Agar Ramadhan menjadi bulan rahmat, ampunan dan keselamatan dari neraka maka momentum yang penuh berkah ini perlu dijadikan sebagai momentum Training Manajemen Syahwat, dan sekaligus menjadi Training Manajemen Ibadah. Inilah yang dilakukan Rasul Saw. Sebab itu, kita perlu menelusuri bagaimana Rasulullah Saw dan generasi Islam pertama, generasi terbaik umat ini, menjalankan manajemen Ramadhan.
Untuk mendapatkan gambaran utuh dari manajamen Ramadhan Rasul Saw. ada empat situasi yang perlu kita perhatikan. Pertama, sebelum memasuki Ramadhan. Kedua, saat memasuki Ramadhan. Ketiga, setelah memasuki Ramadhan. Keempat, ketika memasuki 10 hari terakhir.
Pertama, sebelum memasuki Ramadhan
Para Sahabat dan generasi setelah mereka (Tabi’in) selalu merindukan kedatangan Ramadhan. Mereka selalu berdoa agar diberi Allah kesempatan menemui Ramdhan sejak enam bulan sebelum Ramdhan tiba. Imam Malik, misalanya, sering minta izin pada sahabatnya setelah pengajian untuk mempelajari bagaimana Sahabat memenej kehidupan ini, termasuk hal-hal yang terkait dengan Ramadhan mereka. Kendati Beliah tidak hidup bersama para Sahabat, namun Beliau mampu menteladani merka melalu sejarah hidup mereka.

════════════════════

### TUGAS
A – Sebutkan semua situasi yang menurut kutipan teks perlu diperhatikan untuk mendapatkan gambaran utuh manajemen Ramadhan Rasul Saw.
B – Nilailah apakah tiap pernyataan berikut sesuai dengan kutipan teks. Jawab ya atau tidak, lalu kutip kata-kata penentunya:
(i) Para Sahabat dan Tabi'in sudah berdoa sejak enam bulan sebelum Ramadhan agar dapat menemui Ramadhan.
(ii) Imam Malik hidup bersama para Sahabat.
(iii) Ramadhan perlu dijadikan momentum Training Manajemen Ibadah.

### DATA TERSIMPAN
════════════════════

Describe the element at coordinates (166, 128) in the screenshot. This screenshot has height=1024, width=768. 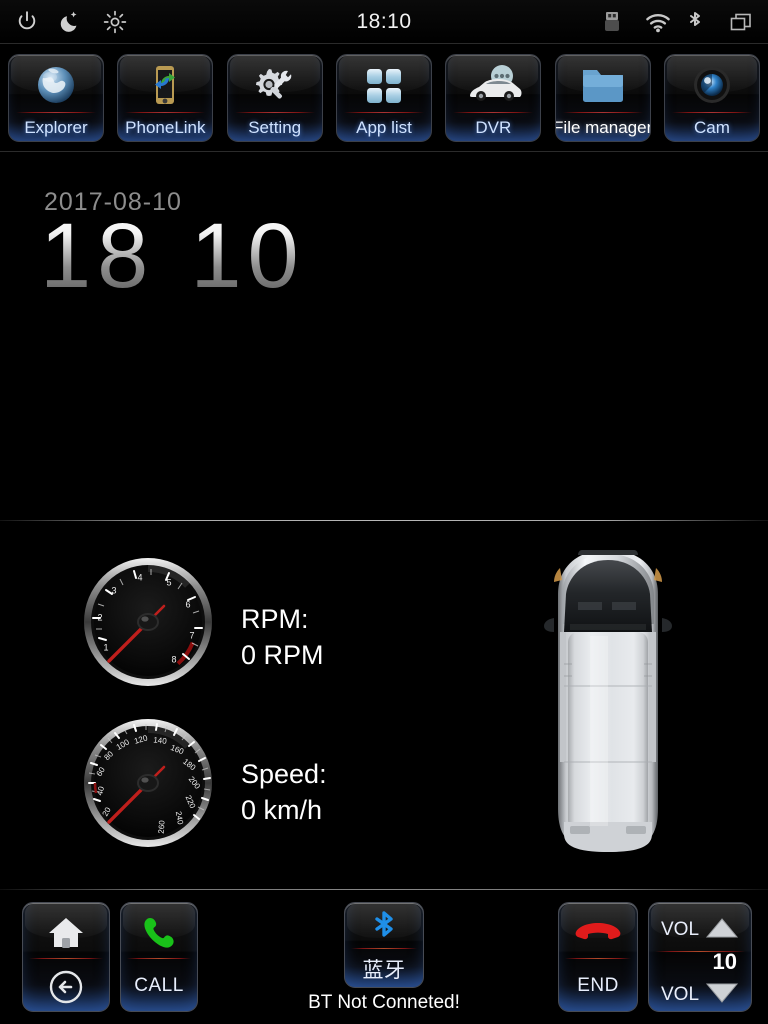
I see `app-label-phonelink: PhoneLink` at that location.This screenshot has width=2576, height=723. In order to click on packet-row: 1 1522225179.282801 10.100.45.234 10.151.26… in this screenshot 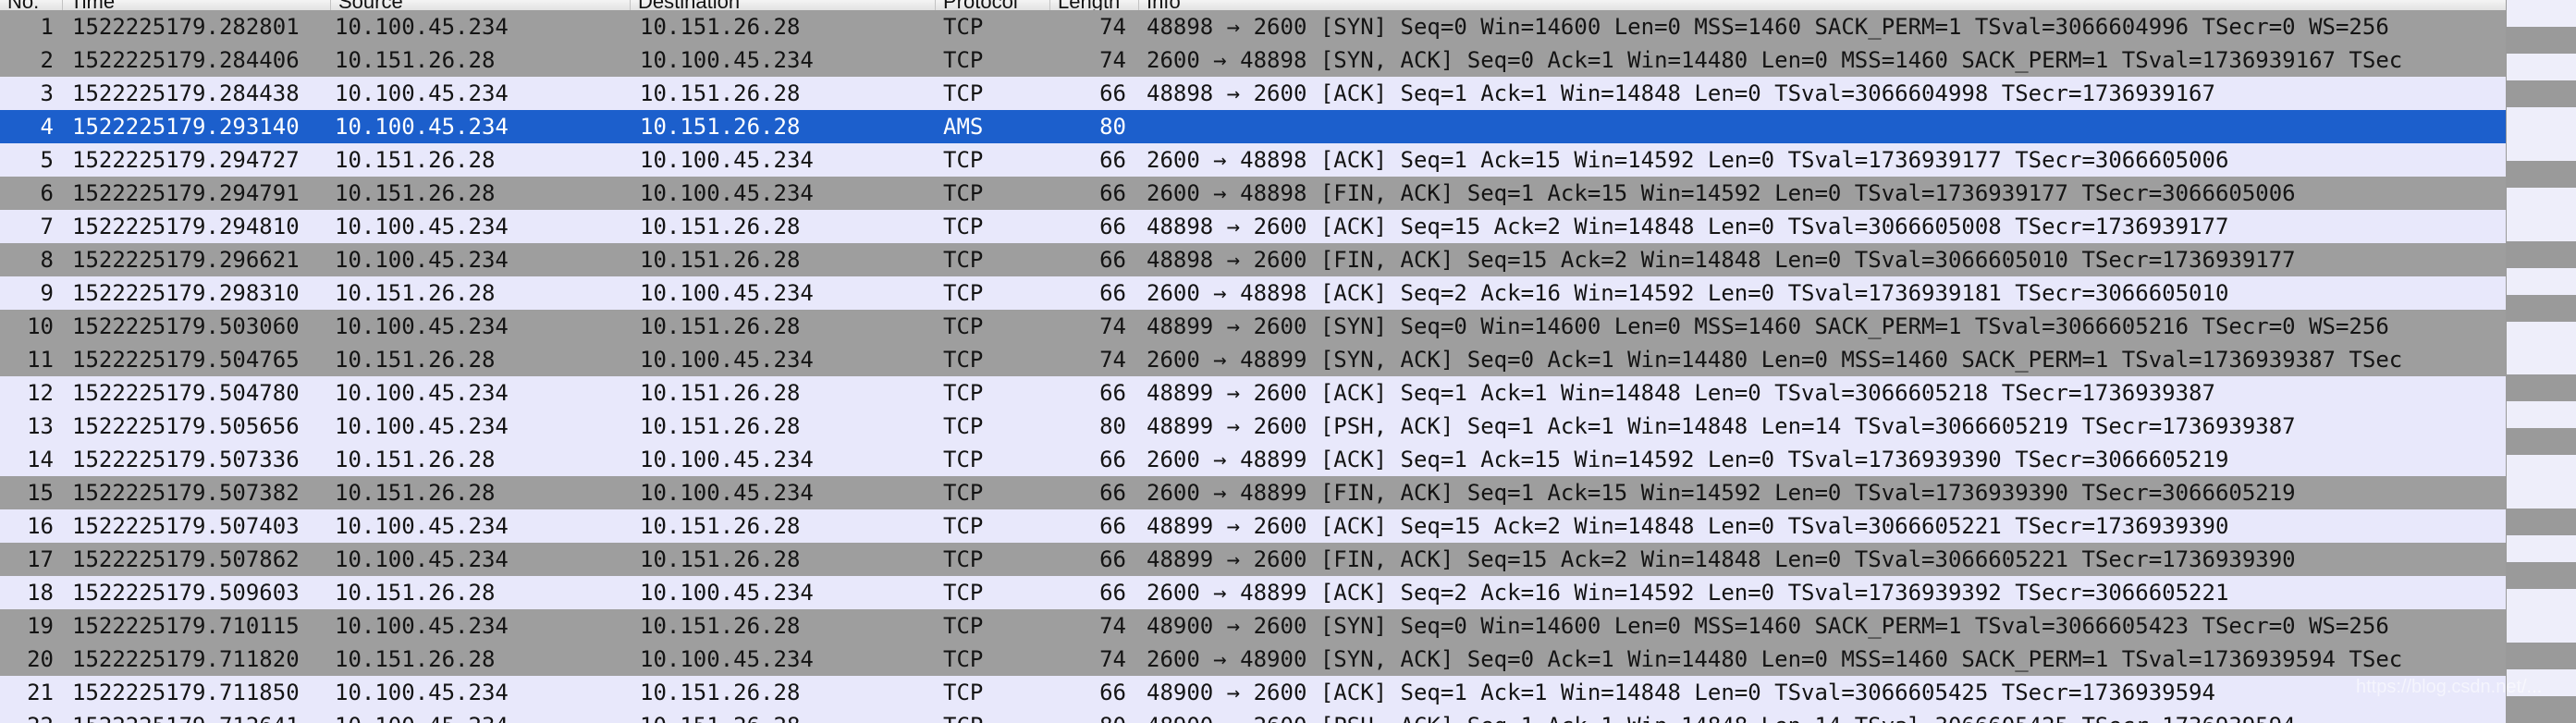, I will do `click(1253, 26)`.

════════════════════

### HASIL YANG DIHARAPKAN
A –
1. Sebelum memasuki Ramadhan
2. Saat memasuki Ramadhan
3. Setelah memasuki Ramadhan
4. Ketika memasuki 10 hari terakhir

B –
(i) Ya: "Mereka selalu berdoa agar diberi Allah kesempatan menemui Ramdhan sejak enam bulan sebelum Ramdhan tiba."
(ii) Tidak: "Kendati Beliah tidak hidup bersama para Sahabat"
(iii) Ya: "dan sekaligus menjadi Training Manajemen Ibadah"